Em nome da conveniência ou oportunidade de uma eleição fácil, partidos antes minoritários incham, outros encolhem.
A proximidade do dia 5 de outubro põe em curso uma verdadeira revolução política em todo País. Motivados pelo prazo previsto por lei, de filiação para as eleições de 2002, políticos de todas as legendas colocam ideologias e convicções à parte e protagonizam uma ruidosa dança de cadeiras em todos os Estados.
Levantamento mostra que, até sexta-feira, cerca de um terço (151) dos 513 deputados federais eleitos já haviam trocado pelo menos uma vez de partido, desde janeiro de 1999. Quase metade das mudanças ocorreu neste ano. No Senado, mais de 15% dos 81 senadores já mudou de sigla.
Entre os Estados, o campeão é Rondônia, onde metade dos 24 deputados estaduais abandonou a sigla pela qual foram eleitos. Em Alagoas, apenas 8 dos 27 parlamentares não mudaram de partido. No Paraná, Acre, Amapá e Maranhão, em Mato Grosso, Mato Grosso do Sul e Pernambuco, além da Paraíba, mais de um terço dos deputados estaduais adotaram a prática. Em São Paulo, 30% dos 94 deputados estaduais já trocaram de legenda. Alguns por três vezes, em dois anos.
As mudanças ganharão ritmo acelerado nesta semana, com a promessa de lances rumorosos. O principal passa pelas negociações envolvendo o PTB e o governador de Santa Catarina, Espiridião Amin, e sua mulher, Ângela, prefeita de Florianópolis. Ambos negam a intenção de sair do PPB, mas demonstram publicamente insatisfação com as constantes acusações de corrupção contra o ex-prefeito Paulo Maluf.

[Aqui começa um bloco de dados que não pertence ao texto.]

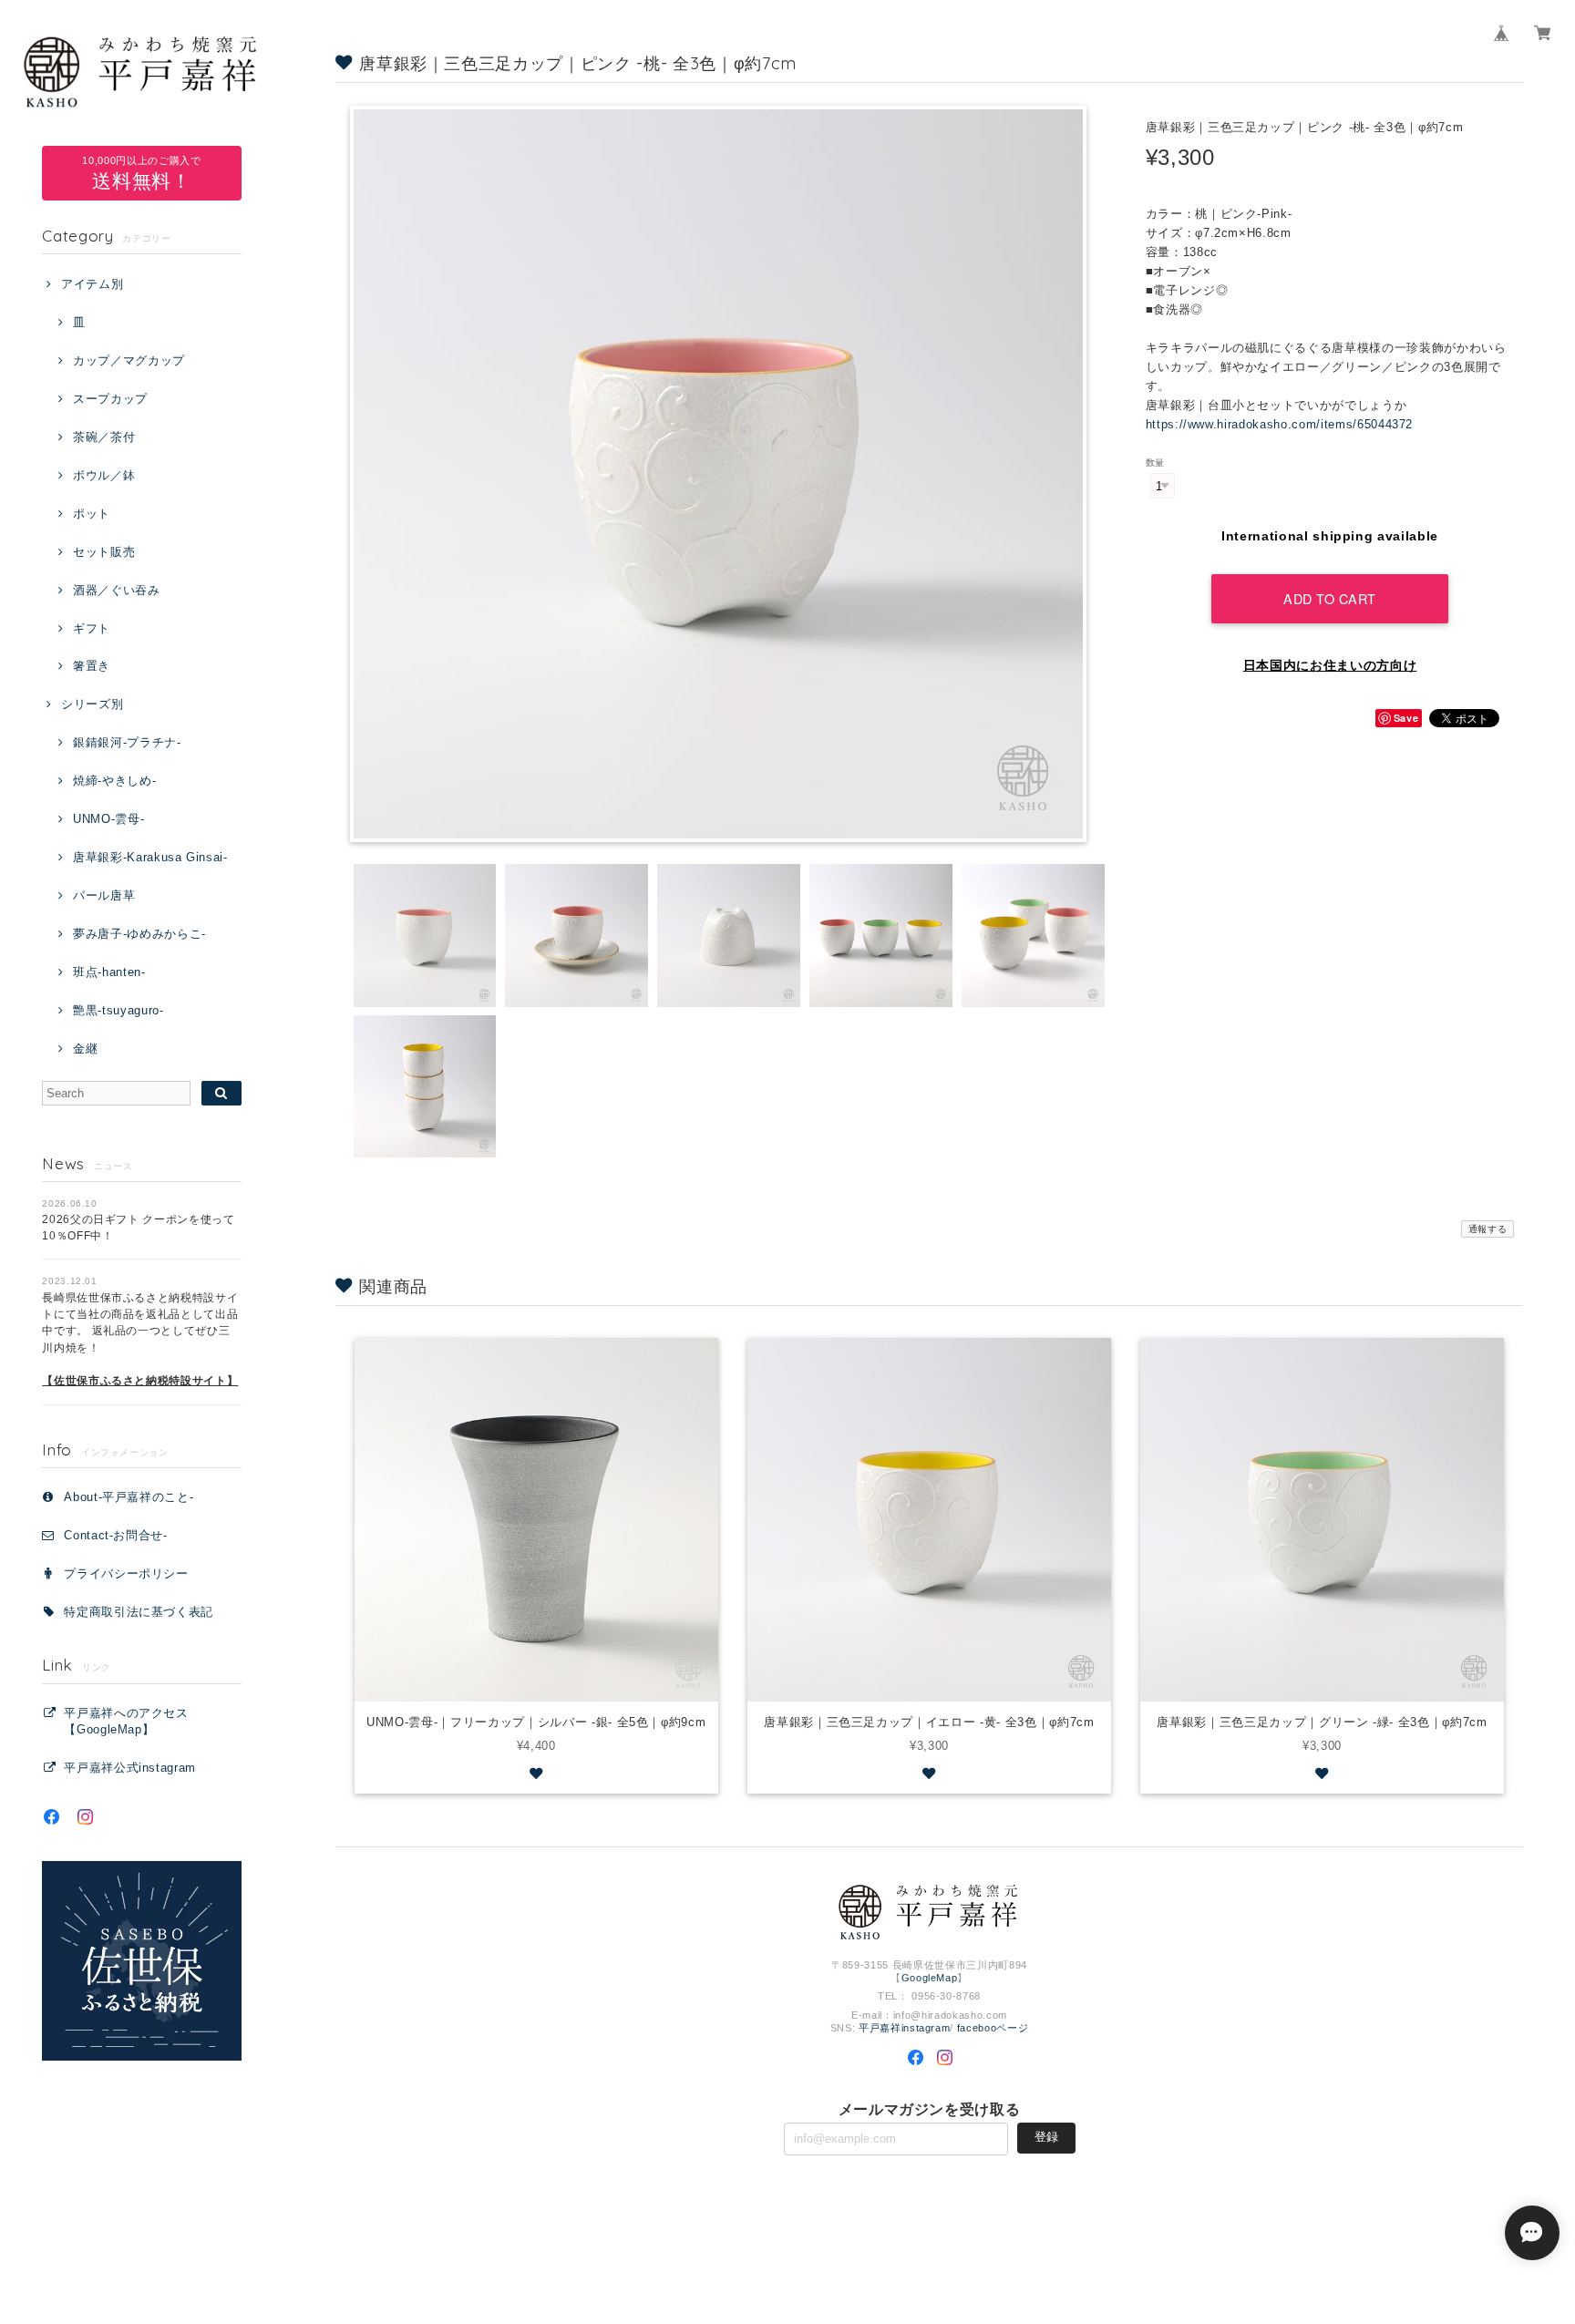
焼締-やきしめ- (114, 780)
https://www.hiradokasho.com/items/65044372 (1280, 424)
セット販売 (104, 552)
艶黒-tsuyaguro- (118, 1010)
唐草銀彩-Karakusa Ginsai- (150, 857)
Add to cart (1329, 598)
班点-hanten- (109, 972)
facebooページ (993, 2027)
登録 (1046, 2137)
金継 (85, 1048)
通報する (1488, 1229)
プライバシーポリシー (126, 1573)
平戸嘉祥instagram (905, 2027)
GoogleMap (929, 1977)
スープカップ (110, 399)
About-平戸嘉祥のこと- (128, 1497)
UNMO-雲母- (108, 819)
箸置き (91, 666)
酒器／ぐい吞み (116, 590)
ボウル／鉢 (104, 475)
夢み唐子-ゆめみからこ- (139, 934)
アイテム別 (92, 284)
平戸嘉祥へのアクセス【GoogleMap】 (126, 1721)
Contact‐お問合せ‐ (116, 1535)
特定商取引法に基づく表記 (138, 1612)
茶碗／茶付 (104, 437)
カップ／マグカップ (129, 360)
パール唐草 (104, 895)
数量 (1155, 463)
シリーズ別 (92, 704)
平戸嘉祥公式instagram (130, 1767)
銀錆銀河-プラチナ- (126, 742)
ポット (91, 513)
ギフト (91, 628)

Como conseqüência do racha, depois das eleições do Senado, o PMDB gaúcho deve sofrer baixas significativas. Ironicamente, há ainda expectativa sobre o destino do senador Sérgio Machado, que deixa o PSDB provavelmente a caminho do PMDB, onde deverá disputar o governo do Ceará.
Machado, como relator da Comissão Especial da Reforma Político-Partidária no Senado, tratou da reforma política que prevê, entre outras coisas, a fidelidade partidária. Não me sinto desconfortável em mudar de partido. Me sinto mal é com a situação dos partidos no Brasil, transformados em ficção.
Recorde
O recordista nacional, deputado federal João Caldas (AL), mudou de partido sete vezes. Em pouco mais de dois anos, passou pelo PMN, PL (três vezes), PST e PTB, até fixar-se no PL. Seu homônimo carioca, João Mendes, também se destacou na atual legislatura. Um dia depois de tomar posse, saiu pela manhã do PMDB, partido pelo qual se elegera, e foi para o PPB. À tarde, sem explicações, voltou ao PMDB.

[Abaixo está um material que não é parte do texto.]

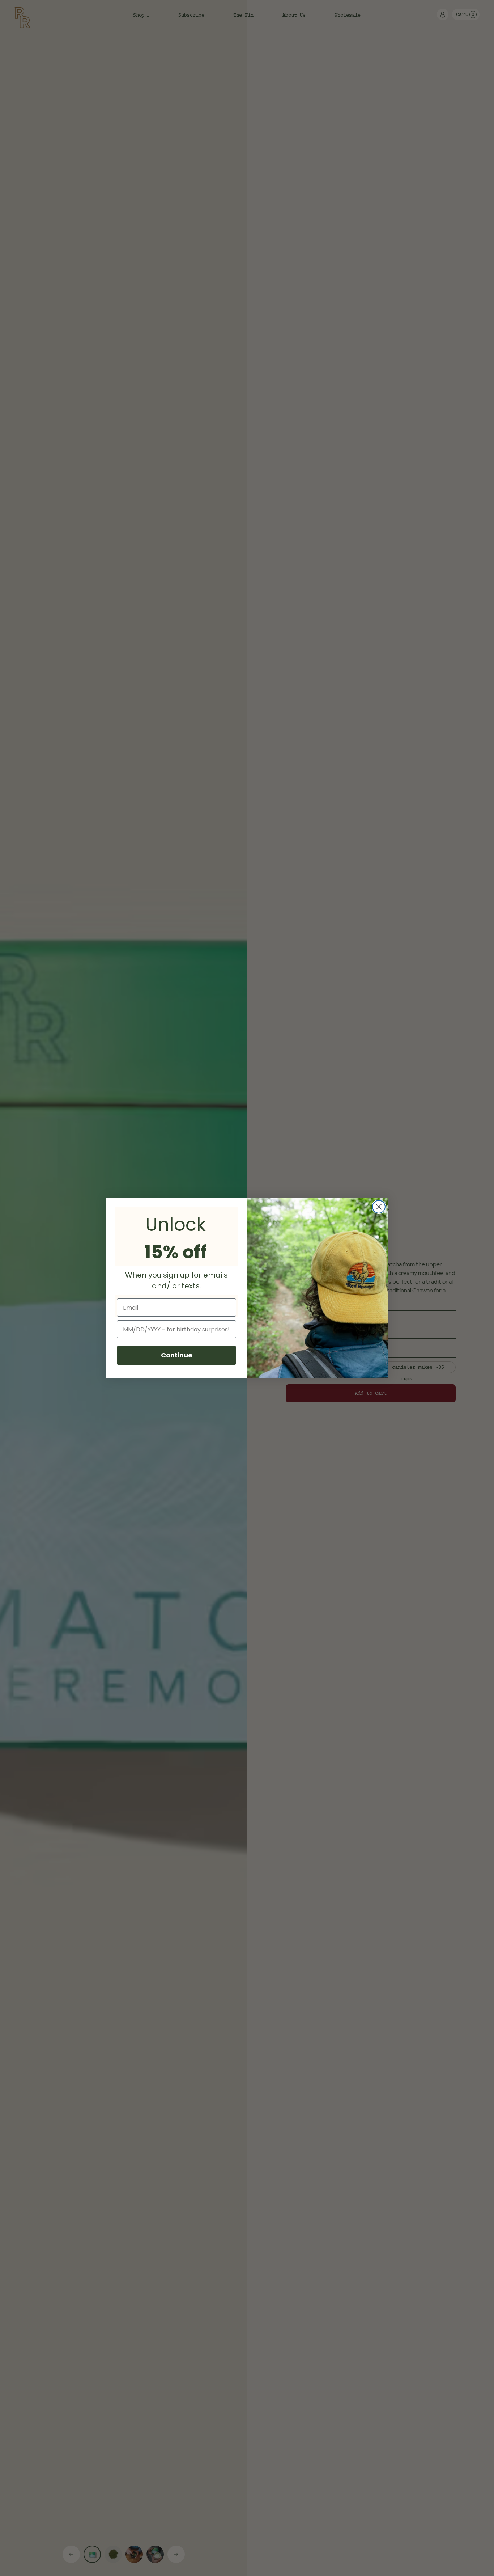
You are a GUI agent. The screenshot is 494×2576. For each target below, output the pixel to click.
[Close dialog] (378, 1206)
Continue (176, 1355)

De tão freqüente, o troca-troca partidário já pode ser considerado como praxe na política nacional. As mudanças de legenda por um terço dos parlamentares mantêm-se desde a Constituição de 1988.
Em nome da conveniência ou da oportunidade de uma eleição mais fácil, partidos antes minoritários incham, outros encolhem. No Rio, com a ida do governador Anthony Garotinho (que iniciou a vida política no PDT) para o PSB, os socialistas experimentaram o maior crescimento de sua história. De três deputados estaduais eleitos, o partido tem hoje a segunda maior bancada da Assembléia, com 17 integrantes. Em Minas, o PMDB, que em 1998 contava com nove deputados, tem 15.
Ilegitimidade
O cientista político do Instituto Universitário de Pesquisas do Rio de Janeiro (Iuperj), Jairo Nicolau, um dos maiores especialistas em partidos no Brasil, observa que o principal problema das mudanças é a alteração completa do quadro de forças das siglas definidas pelas eleições. As trocas produzem a ilegitimidade do processo eleitoral, afirma.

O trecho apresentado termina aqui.